Without taking into account such necessary aspects in order to ascertain the probable value of the property, the Execution Court proceeded to sell the same. When the building in the scheduled property is not described in the proclamation, the effect is disastrous. A prospective purchaser would not get exact details of the property being auctioned and that certainly would result in selling the property at a low price. In that view of the matter, the sale of 4.05 Ares of land along with a building thereon for an amount of Rs.7,50,100/-when Rs.20,82,897/-was the decree debt, resulted in substantial injury to the appellant-judgment debtor No.2. Since the irregularities are so glaring the defect of filing affidavit in support of the petition by the counsel, instead of the appellant, shall not be a reason to decline relief, especially when the wife of the appellant, who is competent to give evidence on behalf of the husband under Section 120 of the Evidence Act, 1872, has given evidence in court.
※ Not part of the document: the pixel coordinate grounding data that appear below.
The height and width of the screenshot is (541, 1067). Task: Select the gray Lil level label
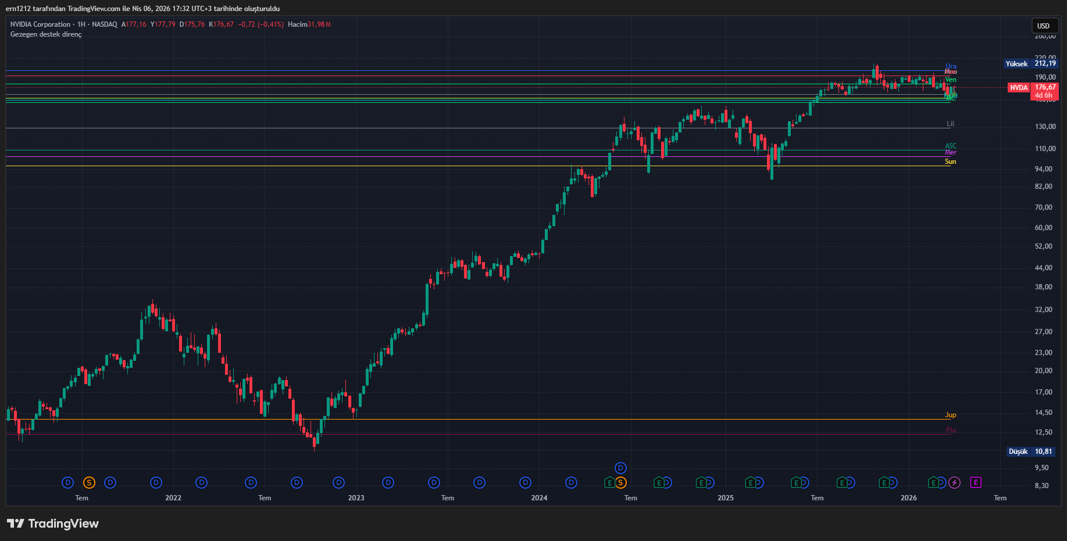950,124
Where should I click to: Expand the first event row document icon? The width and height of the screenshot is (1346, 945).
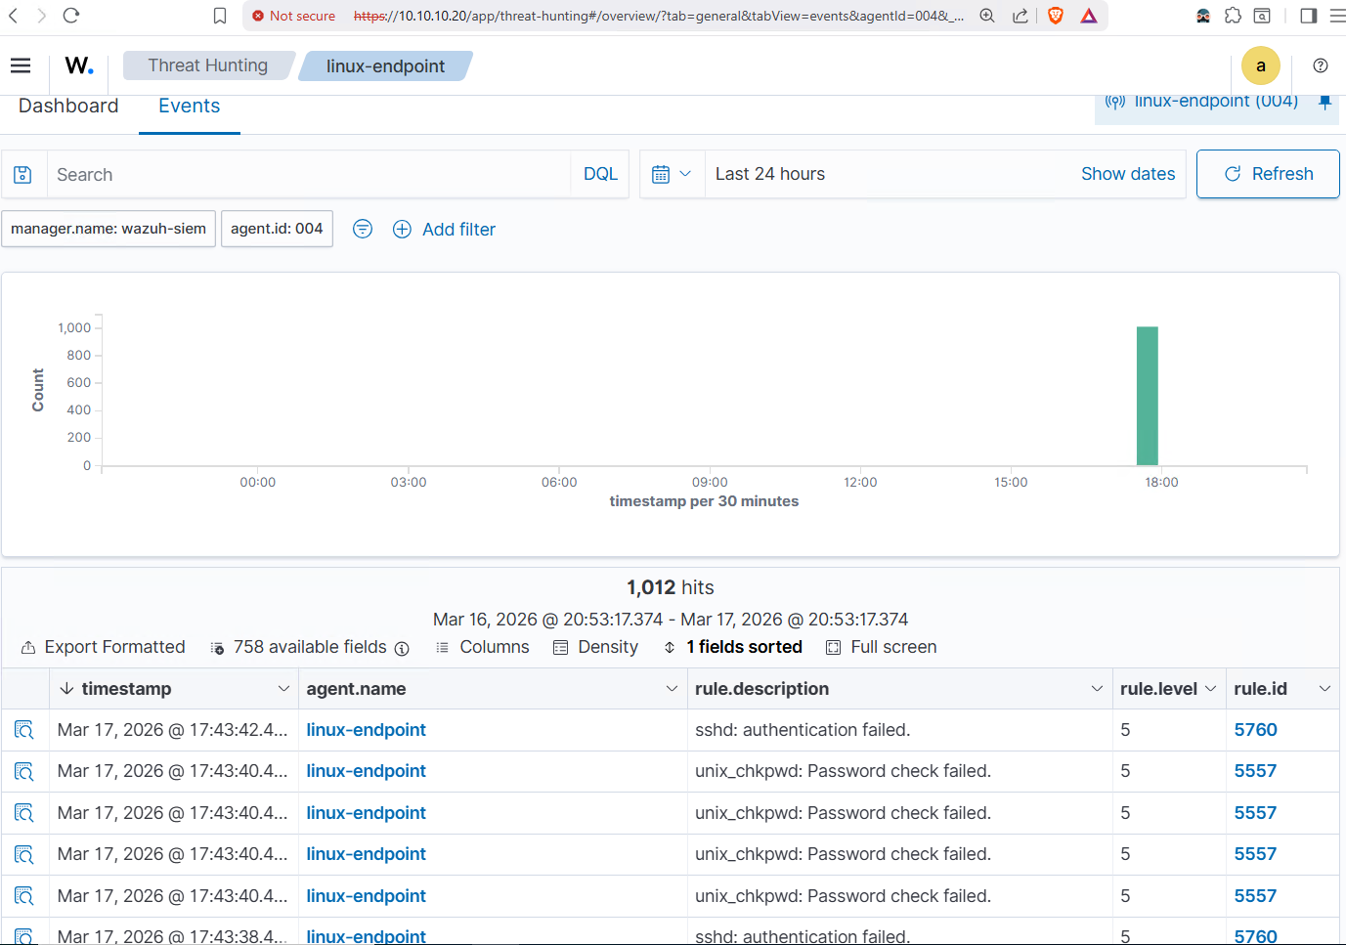click(22, 729)
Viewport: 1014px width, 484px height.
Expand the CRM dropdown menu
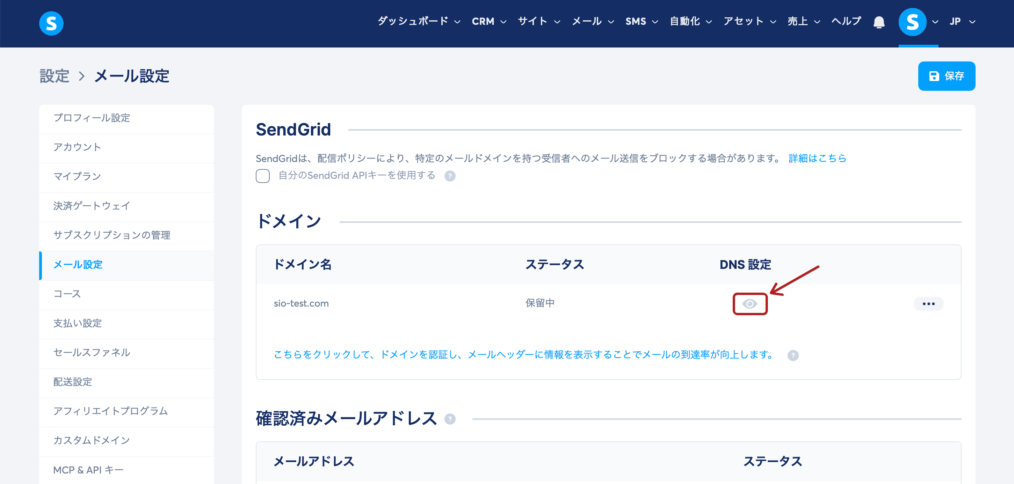(x=489, y=21)
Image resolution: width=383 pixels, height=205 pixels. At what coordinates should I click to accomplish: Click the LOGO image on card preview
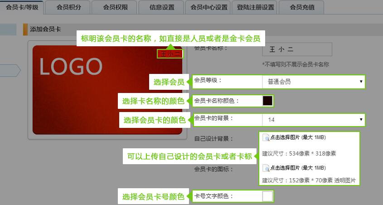(70, 67)
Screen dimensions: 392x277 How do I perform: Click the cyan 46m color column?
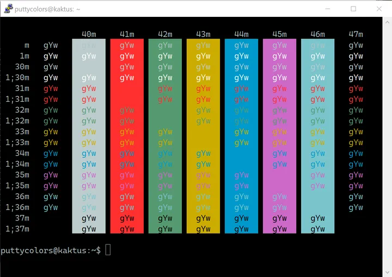[x=318, y=136]
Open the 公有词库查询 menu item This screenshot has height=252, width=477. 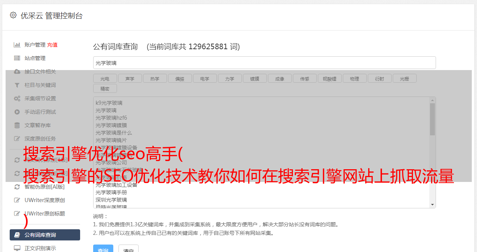45,235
Therefore, we find the sale held on 21.05.2019 in E.P.No.51 of 2017 is vitiated by material irregularity and is liable to be set aside. 11. Accordingly, this appeal is allowed. The sale conducted on 21.05.2019 is set aside. E.A.No.844 of 2019 in E.P.No.51 of 2017 in Arbitration Case No.18 of 2015 stands allowed. Respondent-decree holder is free to proceed with E.P.No.51 of 2017 in Arbitration Case No.18 of 2019 before the III Additional District Judge, Thrissur.